Shares Subject to the
Plan.
(a) Share
Reserve . Subject to the provisions of Section 11 relating
to adjustments upon changes in the Common Stock, the Common Stock
that may be issued pursuant to Options shall not exceed in the
aggregate Four Hundred Thousand (400,000) shares of Common Stock,
plus an annual increase for ten years beginning on January 1,
2005 and ending on (and including) January 1, 2014 equal to
the number of shares subject to Options granted during the prior
calendar year. Notwithstanding the foregoing, the Board may act,
prior to the first day of any fiscal year of the Company, to
increase the share reserve by such number of shares of Common Stock
as the Board shall determine, which number shall be less than the
amount described in the foregoing sentence.
(b) Reversion of Shares to the Share Reserve . If any
Option shall for any reason expire or otherwise terminate, in whole
or in part, without having been exercised in full, the shares of
Common Stock not acquired under such Option shall revert to and
again become available for issuance under the Plan.
(c) Source of Shares . The shares of Common Stock
subject to the Plan may be unissued shares or reacquired shares,
bought on the market or otherwise.
The Options, as
set forth in Section 6, automatically shall be granted under
the Plan to all Non-Employee Directors who meet the criteria
specified in Section 6.
6.
Non-Discretionary
Grants.

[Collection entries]
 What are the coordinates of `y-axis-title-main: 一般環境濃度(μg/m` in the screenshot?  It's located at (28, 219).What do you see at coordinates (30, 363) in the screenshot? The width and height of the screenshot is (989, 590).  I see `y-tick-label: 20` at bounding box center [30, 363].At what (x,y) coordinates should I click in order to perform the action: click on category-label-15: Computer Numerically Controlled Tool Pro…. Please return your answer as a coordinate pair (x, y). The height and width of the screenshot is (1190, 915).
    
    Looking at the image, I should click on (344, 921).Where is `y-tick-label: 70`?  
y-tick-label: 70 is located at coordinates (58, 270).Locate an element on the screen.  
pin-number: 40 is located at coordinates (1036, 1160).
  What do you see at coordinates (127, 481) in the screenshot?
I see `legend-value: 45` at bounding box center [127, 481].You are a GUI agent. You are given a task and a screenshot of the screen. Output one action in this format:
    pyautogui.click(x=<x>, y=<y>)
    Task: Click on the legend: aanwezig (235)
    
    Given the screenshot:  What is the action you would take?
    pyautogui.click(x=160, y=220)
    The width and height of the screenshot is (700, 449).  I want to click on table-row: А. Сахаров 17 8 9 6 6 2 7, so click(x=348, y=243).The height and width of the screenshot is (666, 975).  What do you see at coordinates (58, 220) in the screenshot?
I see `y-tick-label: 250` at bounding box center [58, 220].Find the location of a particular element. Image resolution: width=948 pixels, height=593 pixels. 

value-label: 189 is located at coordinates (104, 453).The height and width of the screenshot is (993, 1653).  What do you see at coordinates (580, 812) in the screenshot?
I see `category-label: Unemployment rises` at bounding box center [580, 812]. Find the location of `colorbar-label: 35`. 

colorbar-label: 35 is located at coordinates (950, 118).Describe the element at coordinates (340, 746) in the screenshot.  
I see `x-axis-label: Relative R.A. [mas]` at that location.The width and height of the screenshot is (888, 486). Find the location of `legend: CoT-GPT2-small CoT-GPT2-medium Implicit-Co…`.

» **Problems and tasks**
A - In the share plan text, what happens to shares of Common Stock that were not acquired under an Option that expired without being fully exercised?
B - Extract a passage from the share plan text. Begin at the words "(c) Source of" and stop after "in Section 6.".

» **Per-task answers**
A - They revert to the share reserve and again become available for issuance under the Plan.

B -
(c) Source of Shares . The shares of Common Stock
subject to the Plan may be unissued shares or reacquired shares,
bought on the market or otherwise.
The Options, as
set forth in Section 6, automatically shall be granted under
the Plan to all Non-Employee Directors who meet the criteria
specified in Section 6.